You may hear other names for acute myeloid leukemia, including:
- Acute myelocytic leukemia
- Acute myelogenous leukemia
- Acute granulocytic leukemia
- Acute non-lymphocytic leukemia
If you don’t get treatment, AML can be life-threatening. It can spread quickly to your blood and to other parts of your body, such as your:
- Lymph nodes
- Brain and spinal cord
How acute myeloid leukemia affects you depends on certain things, including how well it responds to treatment. Your outlook is better if:
- You’re younger than 60.
- You have a lower white blood cell count when you’re diagnosed.
- You haven’t had other blood disorders or cancers.
- You don’t have certain gene or chromosome changes.
AML Causes and Risk Factors
Doctors often don’t know why someone gets AML. But some things may make you more likely to get it. Acute myeloid leukemia risk factors include:
- Coming into contact with certain chemicals such as benzene (a solvent that’s used in oil refineries and other industries and that’s found in cigarette smoke), pesticides, ionizing radiation, some cleaning products, detergents, and paint strippers
- Some chemotherapy drugs used to treat other cancers, such as cyclophosphamide, doxorubicin, melphalan, and mitoxantrone
- Exposure to high doses of radiation
- Certain blood conditions such as myeloproliferative disorders (for example, chronic myelogenous leukemia)
- A parent or sibling who had AML
- Certain genetic syndromes such as Down syndrome, trisomy 8, neurofibromatosis type 1, and Li-Fraumeni syndrome.
There’s no way to prevent AML, but you may lower your risk by not smoking and limiting your contact with chemicals.
Acute myeloid leukemia often begins with flu-like symptoms. You might have:
- Weight loss or loss of appetite
- Unusual bleeding or bruising
- Tiny red spots on your skin (petechiae)
- Swollen gums
- Swollen liver or spleen
- More infections than usual
Your doctor will ask about your medical history. They’ll do a physical exam to look for signs of bleeding, bruising, or infection. You might have tests including:
- Blood tests. A complete blood count (CBC) shows how many of each type of blood cell you have. A peripheral blood smear checks for blast cells.
- Imaging tests. X-rays, CT scans, MRIs, and ultrasounds give a clearer picture of what’s going on inside you. They can help find infections or show when cancer has spread to other parts of your body.
- Bone marrow tests. Your doctor uses a needle to take a sample of marrow, blood, and bone from your hip or breastbone. A specialist looks at it under a microscope for signs of leukemia.

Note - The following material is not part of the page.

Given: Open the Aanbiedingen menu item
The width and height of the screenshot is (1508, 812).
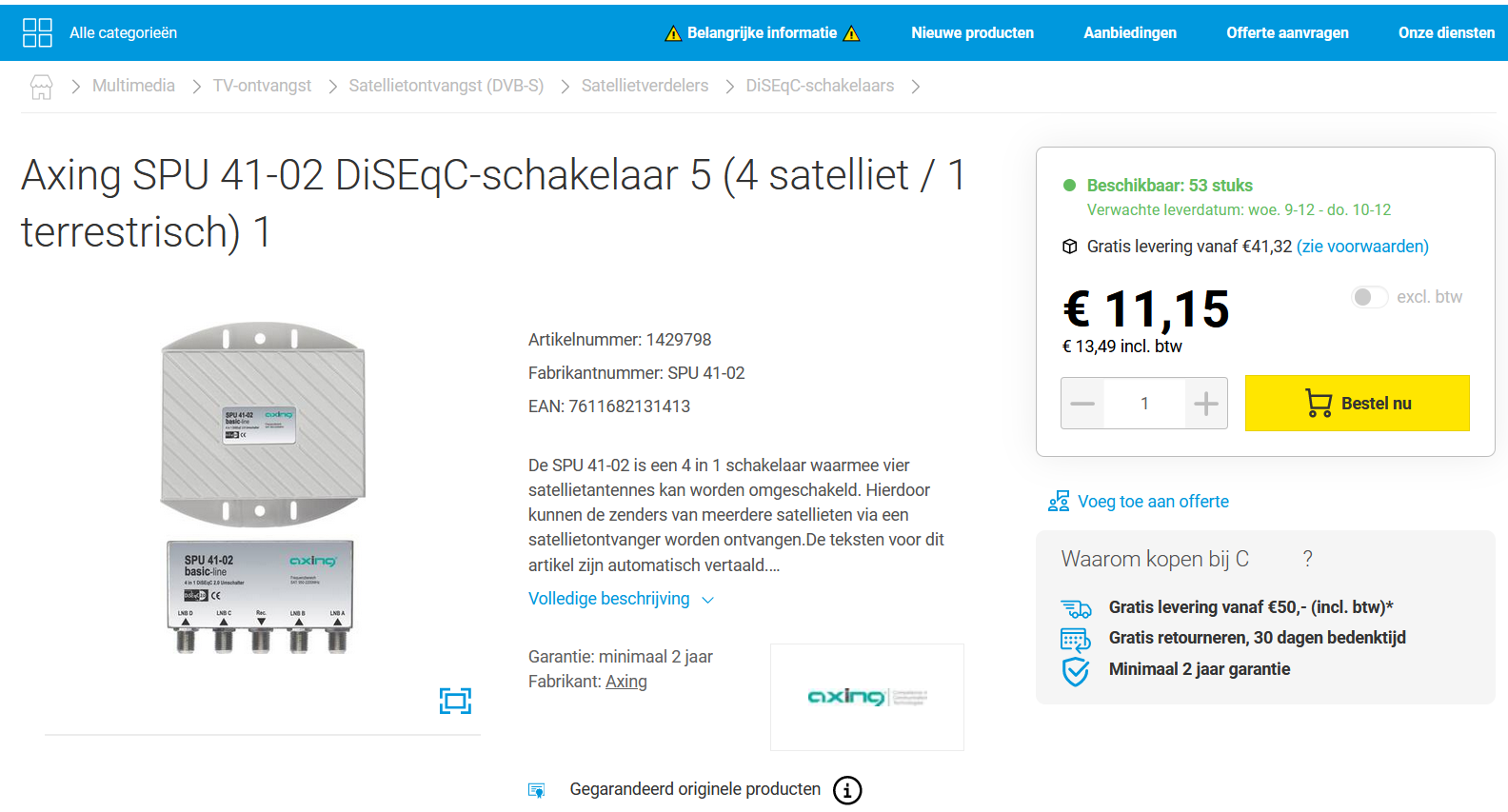Looking at the screenshot, I should [x=1130, y=32].
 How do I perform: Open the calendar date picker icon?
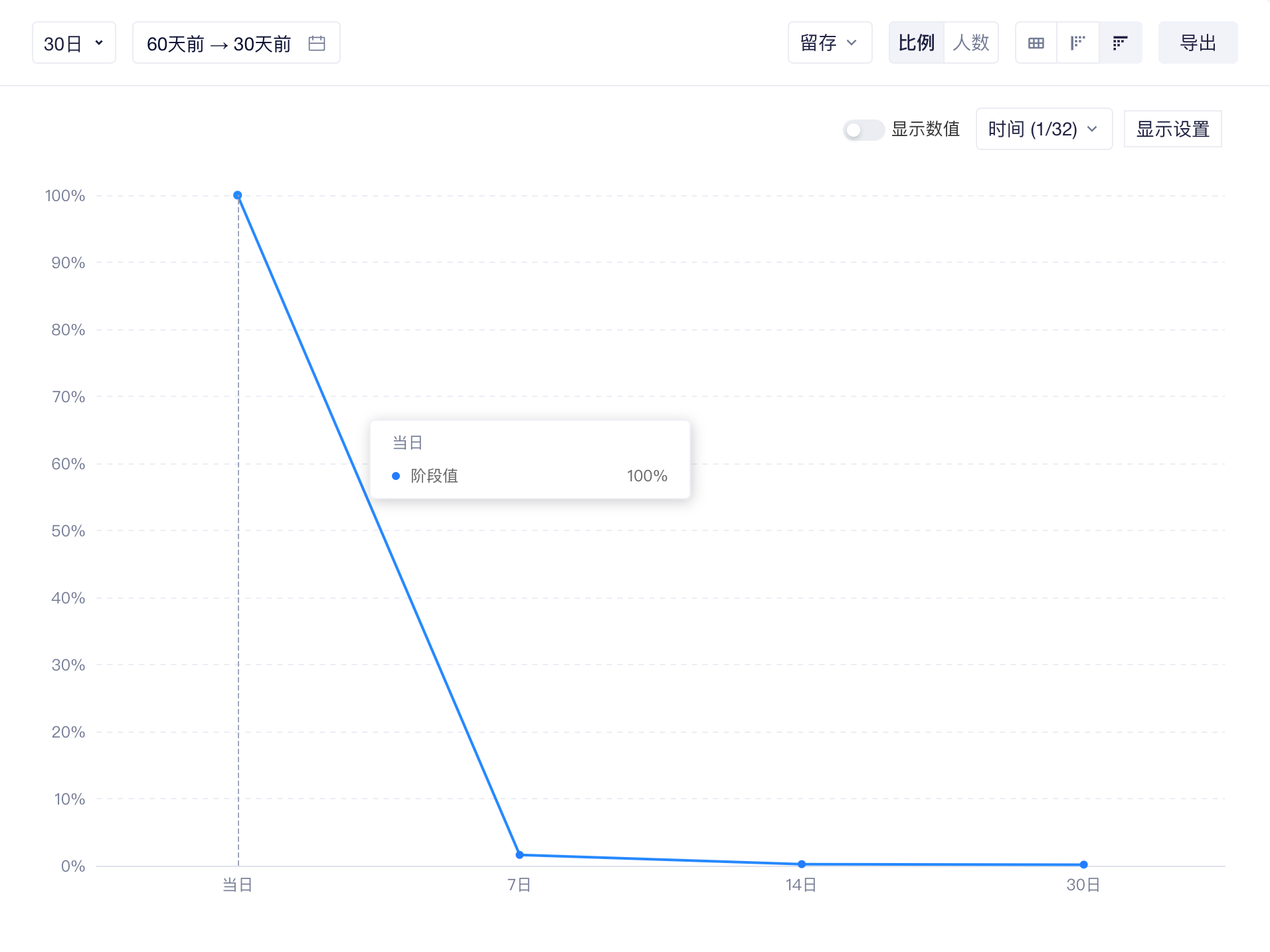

- Spinal tap. This is also called a lumbar puncture. Your doctor uses a needle to take some cerebrospinal fluid from around your spinal cord. A specialist checks it for leukemia cells.
- Genetic tests. A laboratory can look at your leukemia cells for gene or chromosome changes. The results will tell your doctor more about your AML so they can help you decide on the best treatment.
Because acute myeloid leukemia moves quickly, it’s important to begin treatment right away. It will depend on several things, including what kind of AML you have, how far it’s spread, and your overall health.
You’ll have treatment in two phases:
- Remission induction therapy. This aims to kill leukemia cells in your blood and bone marrow so you go into remission, with no signs of the disease.
- Consolidation therapy. This is also called post-remission or remission continuation therapy. It’s intended to kill any remaining leukemia cells so the disease doesn’t come back.
You may have one or more types of treatment in either phase:
- Chemotherapy. Certain drugs can kill cancer cells or keep them from dividing. You might take these medicines by mouth, through an IV, or through a shot into another part of your body.
- Radiation. High-energy X-rays can also stop cancer cells. Your doctor might use a large machine to send radiation toward the cancer. Or they may insert a radioactive needle, seed, or wire into your body, on or near the cancer.
- Stem cell transplant. Because AML treatment can also kill healthy cells, you might get stem cells that can grow into blood cells. They might come from you or from another person.
- Targeted therapy. This uses drugs to attack specific genes and proteins involved with the growth and spread of cancer cells.
- Other medications. Drugs called arsenic trioxide (Trisenox) and all-trans retinoic acid (ATRA) target cancer cells in a type of AML called acute promyelocytic leukemia.
You might also choose to join a study of new treatments. These clinical trials often are a way to try new medicine that isn’t available to everyone. Your doctor can tell you if one of these studies might be a good fit for you.